:: Records provided

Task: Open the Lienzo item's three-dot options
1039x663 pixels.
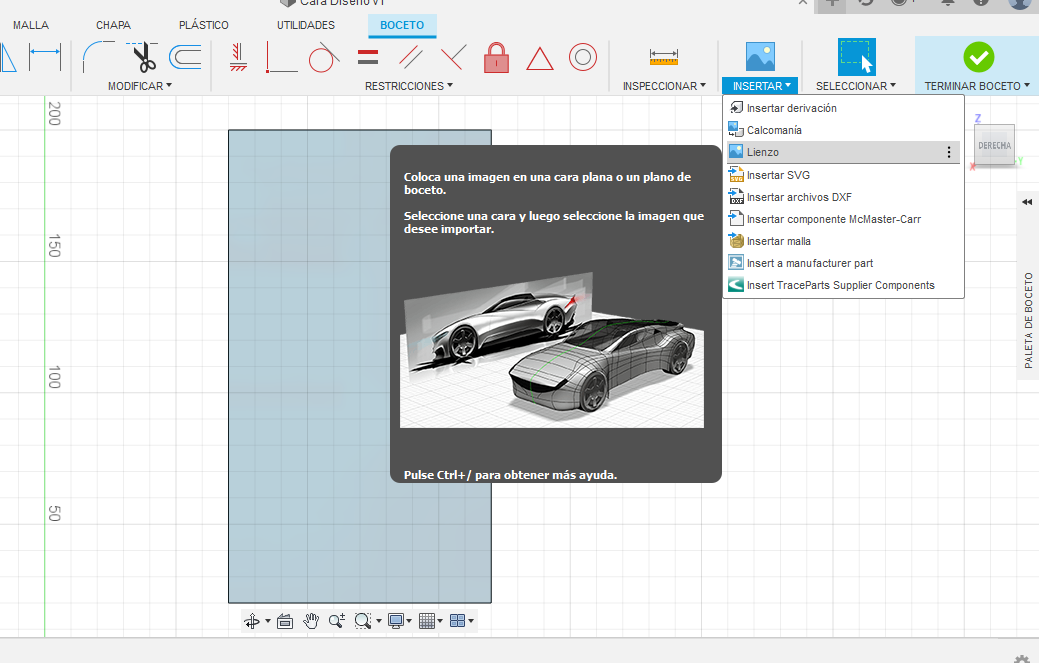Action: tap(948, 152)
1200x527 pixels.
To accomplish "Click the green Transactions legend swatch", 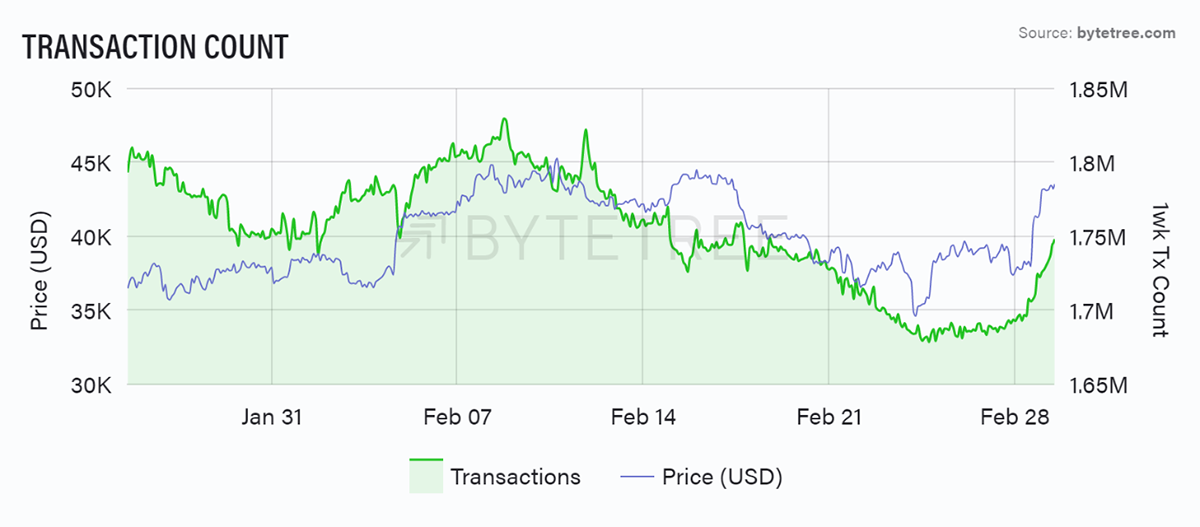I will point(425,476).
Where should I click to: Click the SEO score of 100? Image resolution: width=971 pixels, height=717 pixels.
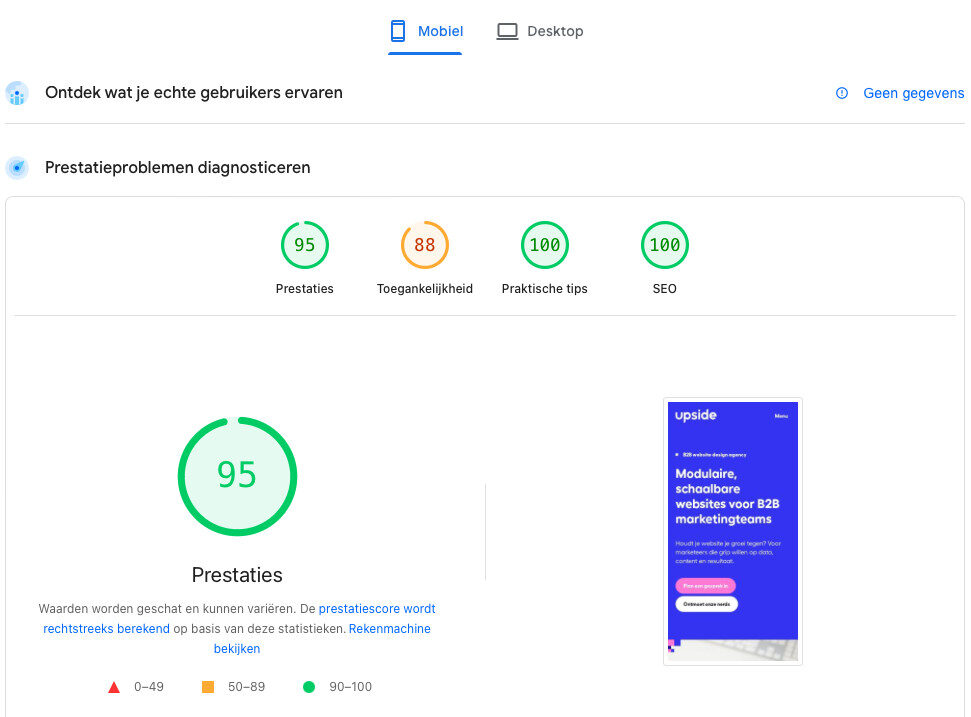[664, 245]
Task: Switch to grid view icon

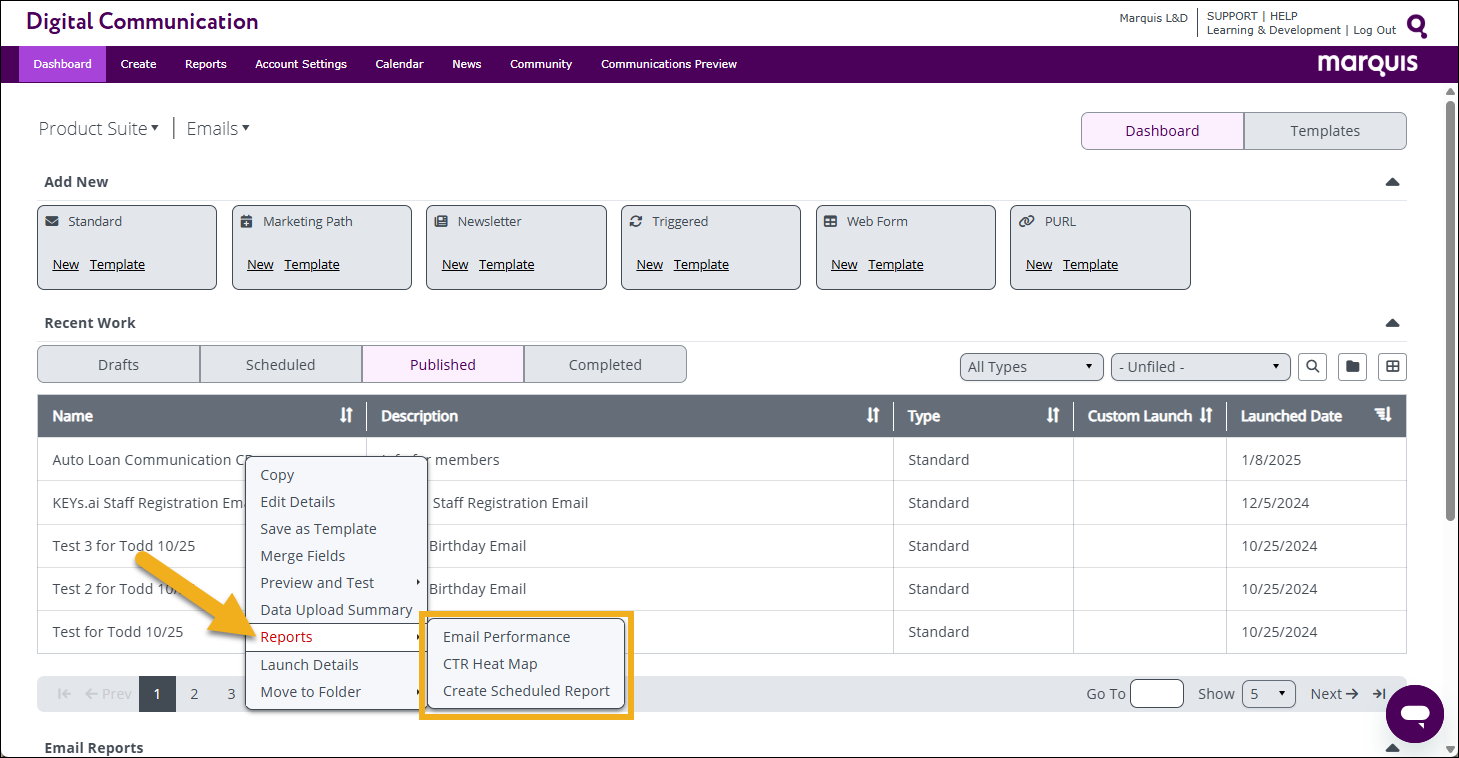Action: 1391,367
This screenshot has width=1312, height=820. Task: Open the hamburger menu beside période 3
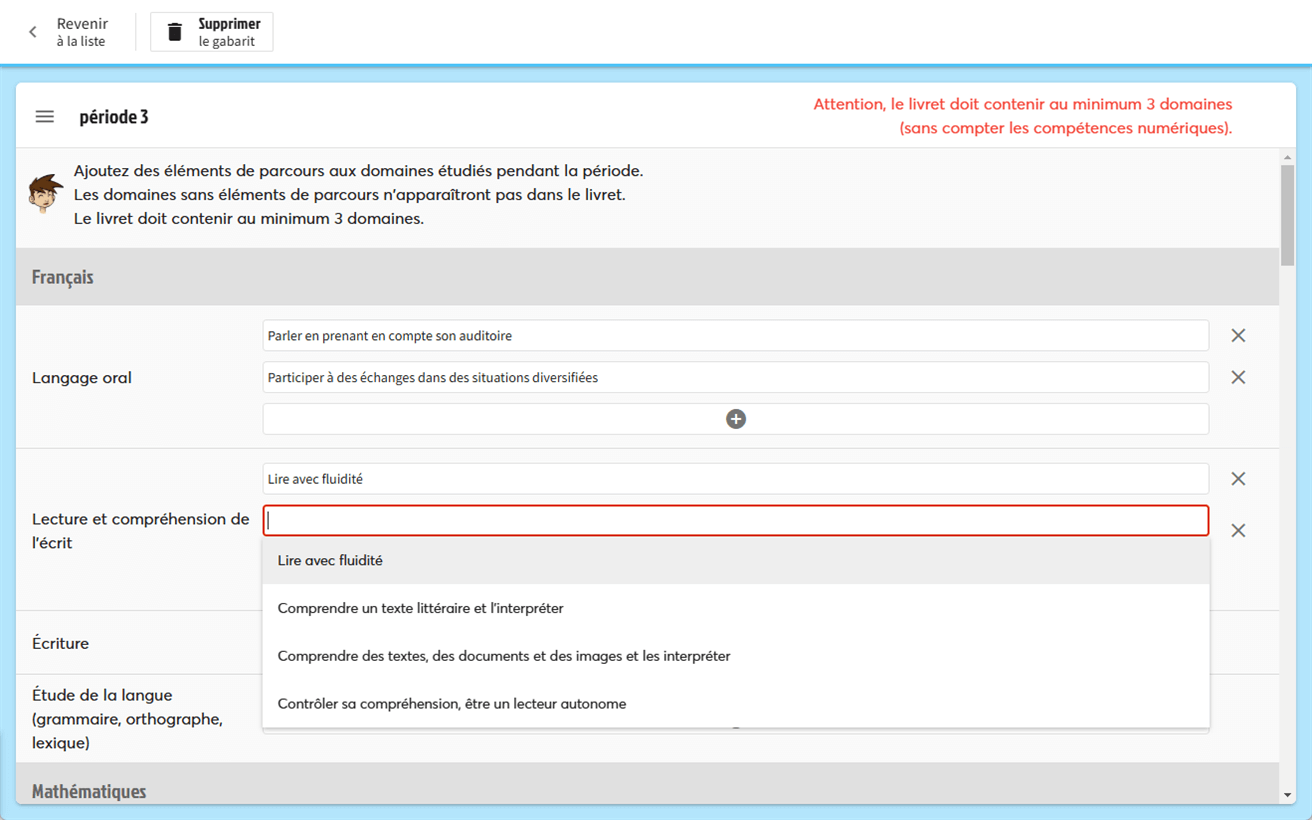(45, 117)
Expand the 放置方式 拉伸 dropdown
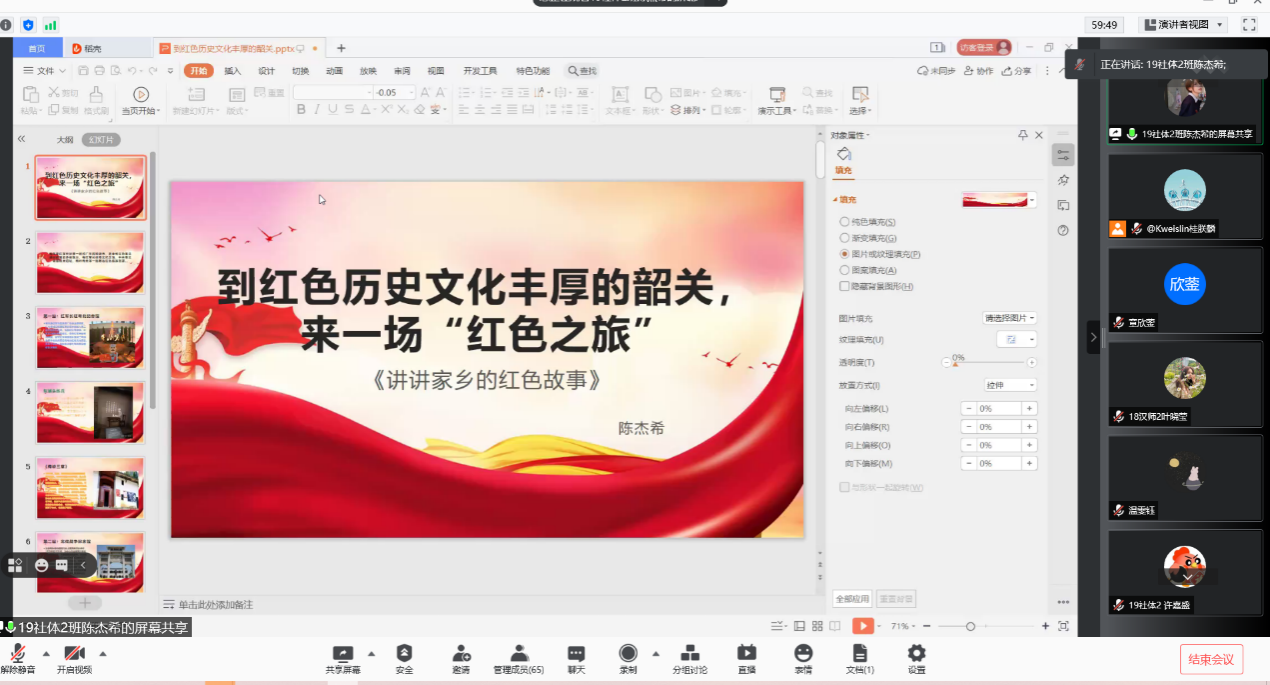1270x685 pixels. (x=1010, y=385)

::::

Problem ▸ Return verbatim every line from the one holding "Task: Switch to grid view icon" to the end of the records above. Do not copy the pictures.

Solved problem ▸
Task: Switch to grid view icon

Action: 1391,367
This screenshot has width=1312, height=820. Task: Open the hamburger menu beside période 3
(45, 117)
Expand the 放置方式 拉伸 dropdown
1270x685 pixels. (x=1010, y=385)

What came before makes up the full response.